Aspartam, pemanis buatan yang sering kita temui dalam minuman ringan diet, makanan ringan, dan bahkan permen karet, kembali menjadi perbincangan hangat. Badan-badan kesehatan dunia seperti Organisasi Kesehatan Dunia (WHO) dan Badan Pengawas Obat dan Makanan (BPOM) di berbagai negara terus melakukan kajian tentang keamanannya. Tapi, sebenarnya seberapa aman sih aspartam ini? Yuk, kita bedah faktanya!
Aspartam sudah digunakan selama puluhan tahun sebagai pengganti gula. Keunggulannya jelas, memberikan rasa manis tanpa menambah kalori. Ini tentu menjadi daya tarik bagi banyak orang, terutama mereka yang sedang menjaga berat badan atau memiliki masalah dengan kadar gula darah.
Berita terbaru menyebutkan adanya evaluasi ulang oleh WHO terkait potensi bahaya aspartam. Hal ini tentu memicu kekhawatiran di kalangan konsumen. Tapi, penting untuk dicatat, evaluasi ini bukan hal baru.
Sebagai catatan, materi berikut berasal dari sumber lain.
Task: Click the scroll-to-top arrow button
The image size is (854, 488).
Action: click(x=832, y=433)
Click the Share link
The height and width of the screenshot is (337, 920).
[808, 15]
WHO secara rutin melakukan kajian terhadap berbagai zat aditif makanan untuk memastikan keamanannya bagi masyarakat.
Jadi, Aspartam Itu Sebenarnya Apa?
Aspartam adalah senyawa kimia yang ditemukan secara tidak sengaja pada tahun 1965 oleh seorang ilmuwan bernama James Schlatter. Ia menemukan bahwa senyawa ini memiliki rasa manis yang luar biasa, bahkan 200 kali lebih manis dari gula biasa! Secara kimiawi, aspartam terbuat dari dua asam amino, yaitu asam aspartat dan fenilalanin. Kedua asam amino ini sebenarnya juga ditemukan secara alami dalam makanan yang kita konsumsi sehari-hari.
Ketika aspartam masuk ke dalam tubuh, ia akan dipecah menjadi asam aspartat, fenilalanin, dan sejumlah kecil metanol. Metanol dalam jumlah kecil ini umumnya tidak berbahaya bagi orang dewasa. Namun, bagi penderita fenilketonuria (PKU), kondisi genetik langka yang membuat tubuh tidak mampu memproses fenilalanin dengan baik, konsumsi aspartam perlu dihindari.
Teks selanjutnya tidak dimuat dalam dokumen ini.